Соловьев вздохнул и снова принялся перелистывать дело.
— Мне кажется, все мы обходим главный вопрос, боимся что ли, его затронуть. — Сотниченко встал и подошел к письменному столу. — Разговор идет принципиальный, и от нас самих зависит, принесет он пользу или нет.
— Ну-ну, — подначил его Логвинов.
— Я, между прочим, серьезно, — обиделся Сотниченко. — Товарищ Соловьев подробно изложил нам обстоятельства дела рассказал о своих действиях по расследованию преступления. Однако если бы в этих действиях по расследованию преступления. Однако если бы в этих действиях не было ошибок, преступник, извините за резкость, не гулял бы на свободе. Я считаю основной нашей задачей найти ошибки, разобраться в них, чтобы не повторить в дальнейшем.
— Очень глубокая мысль, — заметил Логвинов. — А я так считаю, что иногда ошибки полезно повторять.

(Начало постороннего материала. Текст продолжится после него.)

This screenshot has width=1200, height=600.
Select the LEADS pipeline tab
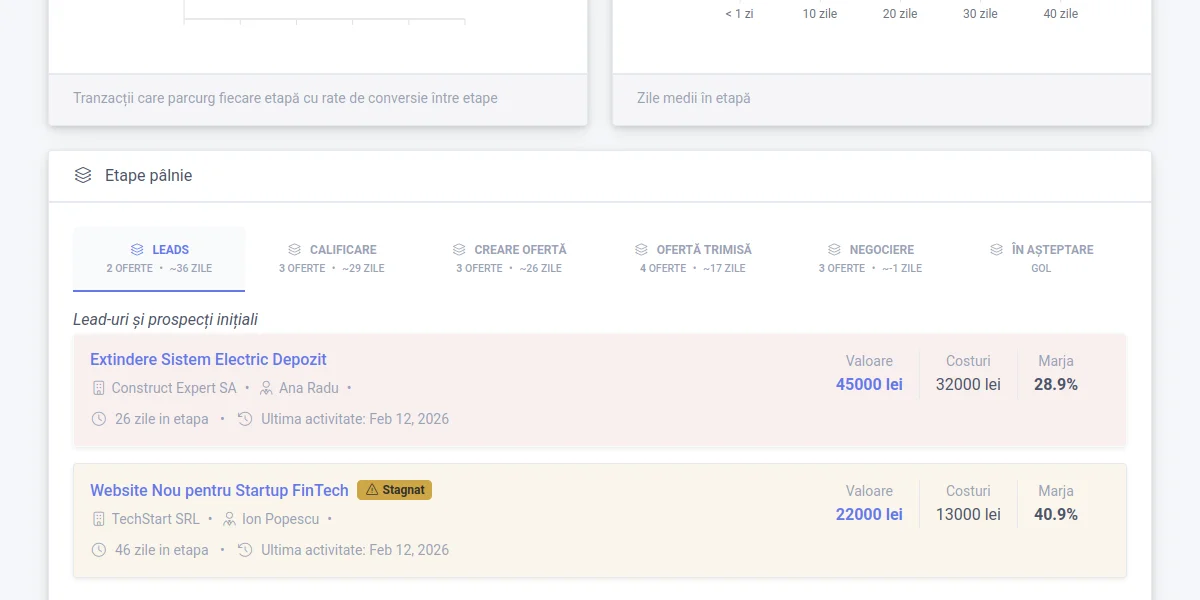tap(159, 257)
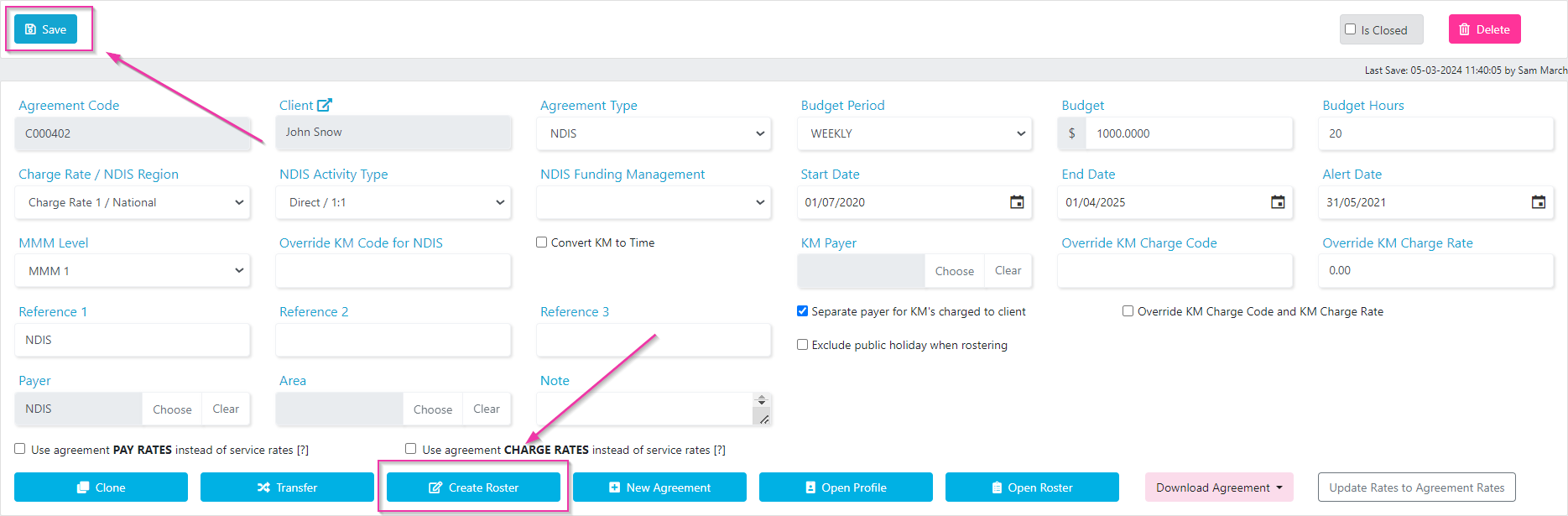The width and height of the screenshot is (1568, 516).
Task: Enable Convert KM to Time
Action: (x=542, y=242)
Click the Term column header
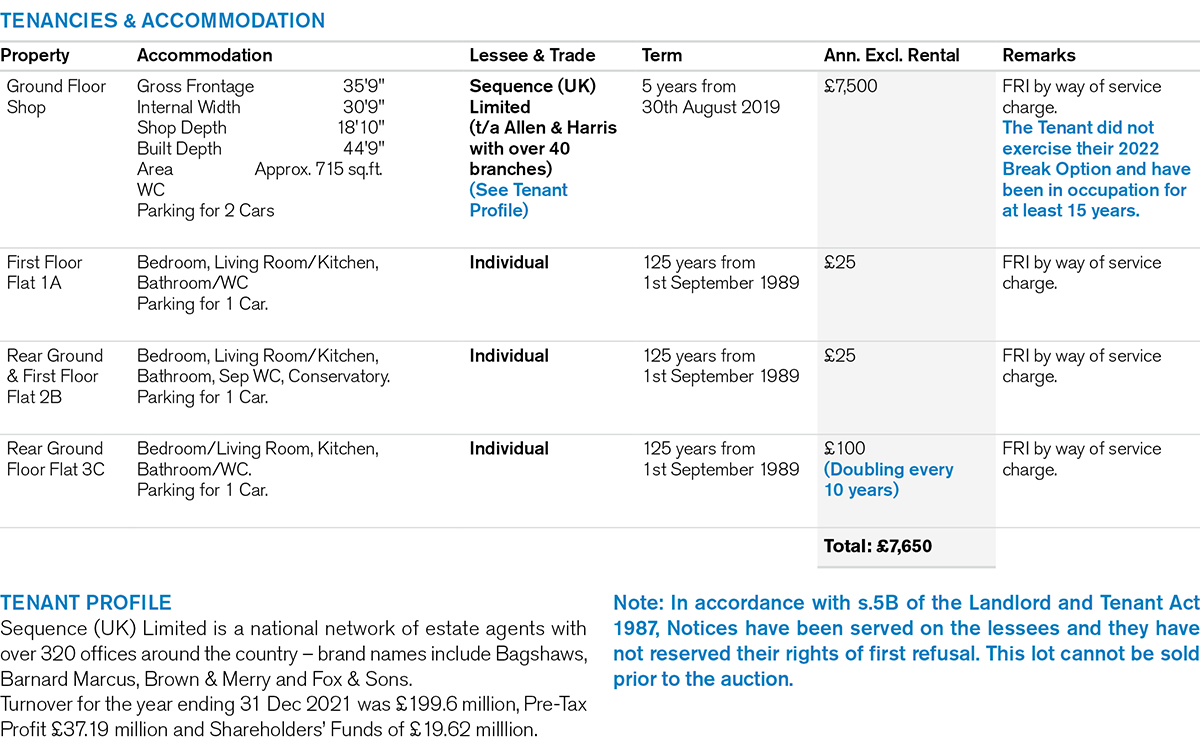Screen dimensions: 1200x745 (661, 56)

Сотниченко оставил его замечание без внимания.
— Во-первых, считаю целесообразным отбросить все материалы о Фролове, собранные раньше. Проверить эту версию заново. Во-вторых, необходимо скрупулезно изучить все, что имеет отношение к Арбузовой, у которой Фролов был в день убийства. Не знаю, как вам, а мне сама собой напрашивается версия о сговоре этих людей, я имею ввиду Фролова и Арбузову. В-третьих, надо еще раз, более тщательно, провести поиск сберегательных книжек убитого…
— Кажется, я вам больше не нужен, — подал голос Соловьев. Он отложил папку и поднялся со стула. — Позволю себе дать последний совет. Не впадайте в крайности. Пожалуй, моя ошибка заключалась именно в этом… Увидите сами — дело каверзное. Повторяю не для того, чтобы напугать, а чтобы предостеречь…
Он сухо кивнул и вышел из комнаты. Логвинов с немым вопросом посмотрел на Скаргина, а Сотниченко пошевелил широкими плечами, точно разминаясь перед предстоящим поединком.
Глава 2
Интересно, о чем думает, посыпая магнезией грудь, штангист, когда судья-информатор объявляет его последний подход к штанге? Или актер перед выходом на сцену в день премьеры? А стерилизующий руки хирург — о чем думает он, увидев в щель двери угол операционного стола с уснувшим под наркозом больным?
Наверное, о том же, о чем думал я, вернувшись домой после оперативного совещания. Сумею? Справлюсь ли? Эти вопросы, независимо от желания, скорее вопреки ему, возникают у каждого из нас при получении очередного задания. Их не задашь вслух. Я знаю, многие гонят сомнения, избегают вопросов — из суеверия, мнительности, боязни расслабиться. Но сомнение — не всегда признак или свидетельство слабости. Часто оно помогает, и эффективно, заново взвесить силы, мобилизовать себя, правильно оценить реальное положение вещей.
Пусть мой хирург, и актер, и спортсмен думают об ответственности — кажется, так принято выражаться в газетах. Заодно с ними подумаю и я. Это не повредит никому.